You're absolutely right -- we need to do better. We're aware of several issues related to the .com service, mostly focused on reliability and speed, and have prioritized these issues this quarter. The site is down so I can't link directly, but here's a link to a cached version of the issue where we're discussing all of this if you'd like to chime in once things are back up: https://webcache.googleusercontent.com/search?q=cache:YgzBJm...

3 comments

I'm running a remote-only company and we moved to GitLab.com last summer from cloud hosted trac+git/svn combo (xp-dev). The reason we picked GitLab.com was because the stack is awesome and Trac is showing its age. We also wanted a solution that could be ran on premises if needed. We spent about a month migrating stuff over to GitLab from Trac. Once we were settled the reliability issues started to show. We were hoping that these would be quickly sorted out given the fact that the pace of the development with the UI and features was quite speedy.

A sales rep reached out and I told him we would be happy to pay if that's required to be able to use the cloud hosted version reliably but I got no response. Certainly we could host GitLab EE or CE on our own but this is what we wanted to avoid and leave it to those who know it best. xp-dev never ever had any downtime longer than 10 minutes that we actively used during the last 6 years. I'm still paying them so that I can search older projects as the response time is instant while gitlab takes more than 10 seconds to search.

Besides the slow response times and frequent 500 and timeout errors that we got accustomed to, gitlab.com displays the notorious "Deploy in progress" message every other day for over 20-30 minutes preventing us from working. I really hoped that 6-7 months would be enough time to sort these problems out but it only seems to be worsening and this incident kinda makes it more apparent that there are more serious architectural issues, i.e. the whole thing running on one single postgresql instance that can't be restored in one day.

We have one gitlab issue on gitlab.com to create automated backups of all our projects so that we could migrate to our own hosted instance (or perhaps github) but afair gitlab.com does not support exporting the issues. This currently locks us into gitlab.com.

On one hand I'm grateful to you guys because of the great service as we haven't paid a penny, on the other hand I feel that it was a big mistake picking gitlab.com since we could be paying GitHub and be productive instead of watching your twitter feed for a day waiting for the postresql database to be restored. If anyone can offer a paid hosted gitlab service that we could escape to, I'd be curious to hear about.

Meant to mention this earlier: Gitlab self-hosted actually has a built-in importer to import projects from Gitlab.com - including issues.

→ **Complete the following**:
#1 In the GitLab.com reliability discussion, rewrite the passage between "We have one" and "us into gitlab.com.", inclusive, substituting "nightly backups" for "automated backups".
#2 List the recurring problems with gitlab.com that the paragraph of the GitLab.com reliability discussion beginning "Besides the slow response times" says the team has experienced.

→ **Information shown**:
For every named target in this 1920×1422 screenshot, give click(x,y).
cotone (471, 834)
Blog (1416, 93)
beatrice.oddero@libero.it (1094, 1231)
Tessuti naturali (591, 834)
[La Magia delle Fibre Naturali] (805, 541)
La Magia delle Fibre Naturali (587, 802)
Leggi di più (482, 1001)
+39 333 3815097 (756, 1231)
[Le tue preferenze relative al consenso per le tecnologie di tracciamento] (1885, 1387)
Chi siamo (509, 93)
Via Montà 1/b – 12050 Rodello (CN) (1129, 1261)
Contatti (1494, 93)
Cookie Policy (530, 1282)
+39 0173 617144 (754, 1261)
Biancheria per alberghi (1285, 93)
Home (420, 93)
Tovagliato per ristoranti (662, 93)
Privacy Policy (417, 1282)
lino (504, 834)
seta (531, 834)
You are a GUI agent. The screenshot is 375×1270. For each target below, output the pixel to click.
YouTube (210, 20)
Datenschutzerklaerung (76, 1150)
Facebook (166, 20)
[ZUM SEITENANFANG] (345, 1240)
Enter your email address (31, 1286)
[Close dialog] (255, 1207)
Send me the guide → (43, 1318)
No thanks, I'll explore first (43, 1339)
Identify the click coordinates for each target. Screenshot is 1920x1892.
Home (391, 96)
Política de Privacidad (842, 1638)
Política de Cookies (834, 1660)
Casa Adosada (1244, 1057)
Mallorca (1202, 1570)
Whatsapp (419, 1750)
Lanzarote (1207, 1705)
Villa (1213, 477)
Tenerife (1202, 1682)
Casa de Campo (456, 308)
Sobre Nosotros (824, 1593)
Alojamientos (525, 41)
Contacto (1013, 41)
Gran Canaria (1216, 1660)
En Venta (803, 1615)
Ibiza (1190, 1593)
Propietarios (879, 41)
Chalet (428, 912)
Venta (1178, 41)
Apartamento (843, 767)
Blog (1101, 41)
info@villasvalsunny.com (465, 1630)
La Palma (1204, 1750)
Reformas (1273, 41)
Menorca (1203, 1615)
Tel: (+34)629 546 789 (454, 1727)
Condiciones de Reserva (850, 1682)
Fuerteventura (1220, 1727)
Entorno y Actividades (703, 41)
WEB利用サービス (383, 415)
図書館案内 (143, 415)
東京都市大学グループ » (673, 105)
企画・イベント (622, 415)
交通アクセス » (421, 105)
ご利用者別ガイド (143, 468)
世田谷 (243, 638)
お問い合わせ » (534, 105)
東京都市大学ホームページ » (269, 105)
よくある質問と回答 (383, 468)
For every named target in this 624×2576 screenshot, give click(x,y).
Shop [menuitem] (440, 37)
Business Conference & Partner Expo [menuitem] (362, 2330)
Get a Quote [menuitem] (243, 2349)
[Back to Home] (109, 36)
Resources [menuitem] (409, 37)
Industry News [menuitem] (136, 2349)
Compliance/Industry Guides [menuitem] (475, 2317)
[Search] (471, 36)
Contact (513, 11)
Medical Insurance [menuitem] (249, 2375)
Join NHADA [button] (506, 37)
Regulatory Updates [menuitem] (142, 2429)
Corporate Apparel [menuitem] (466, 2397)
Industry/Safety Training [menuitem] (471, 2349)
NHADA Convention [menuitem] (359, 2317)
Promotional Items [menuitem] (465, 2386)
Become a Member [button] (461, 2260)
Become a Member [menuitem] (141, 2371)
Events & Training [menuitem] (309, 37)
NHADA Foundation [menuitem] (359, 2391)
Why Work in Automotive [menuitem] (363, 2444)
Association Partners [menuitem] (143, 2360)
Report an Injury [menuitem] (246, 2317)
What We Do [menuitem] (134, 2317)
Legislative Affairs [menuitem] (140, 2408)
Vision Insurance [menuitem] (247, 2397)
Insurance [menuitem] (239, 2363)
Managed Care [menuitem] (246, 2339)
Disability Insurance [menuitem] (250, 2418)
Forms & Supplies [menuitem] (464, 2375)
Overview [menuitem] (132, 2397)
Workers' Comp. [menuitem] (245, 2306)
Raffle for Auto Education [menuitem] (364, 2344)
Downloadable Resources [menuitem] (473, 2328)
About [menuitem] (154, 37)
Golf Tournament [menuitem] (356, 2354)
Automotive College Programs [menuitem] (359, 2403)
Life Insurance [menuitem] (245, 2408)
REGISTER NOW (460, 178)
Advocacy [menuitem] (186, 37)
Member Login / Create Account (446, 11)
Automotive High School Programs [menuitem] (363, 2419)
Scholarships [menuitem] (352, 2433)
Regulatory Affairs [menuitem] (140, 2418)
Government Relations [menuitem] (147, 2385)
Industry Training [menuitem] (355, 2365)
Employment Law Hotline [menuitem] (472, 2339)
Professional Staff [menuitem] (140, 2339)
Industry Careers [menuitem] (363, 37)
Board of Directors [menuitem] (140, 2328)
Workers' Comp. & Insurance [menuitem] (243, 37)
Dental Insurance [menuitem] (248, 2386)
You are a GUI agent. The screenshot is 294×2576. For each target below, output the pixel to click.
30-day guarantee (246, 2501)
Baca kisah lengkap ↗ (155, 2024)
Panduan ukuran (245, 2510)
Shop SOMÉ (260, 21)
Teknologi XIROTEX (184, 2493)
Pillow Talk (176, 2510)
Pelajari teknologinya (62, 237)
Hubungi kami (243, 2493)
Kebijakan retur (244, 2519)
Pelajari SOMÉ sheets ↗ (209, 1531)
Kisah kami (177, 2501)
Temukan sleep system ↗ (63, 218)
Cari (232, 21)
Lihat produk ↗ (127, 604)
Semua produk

→ **Full solutions**:
#1
We have one gitlab issue on gitlab.com to create nightly backups of all our projects so that we could migrate to our own hosted instance (or perhaps github) but afair gitlab.com does not support exporting the issues. This currently locks us into gitlab.com.

#2
- Slow response times
- Frequent 500 errors
- Timeout errors
- The "Deploy in progress" message, shown every other day for over 20-30 minutes and preventing work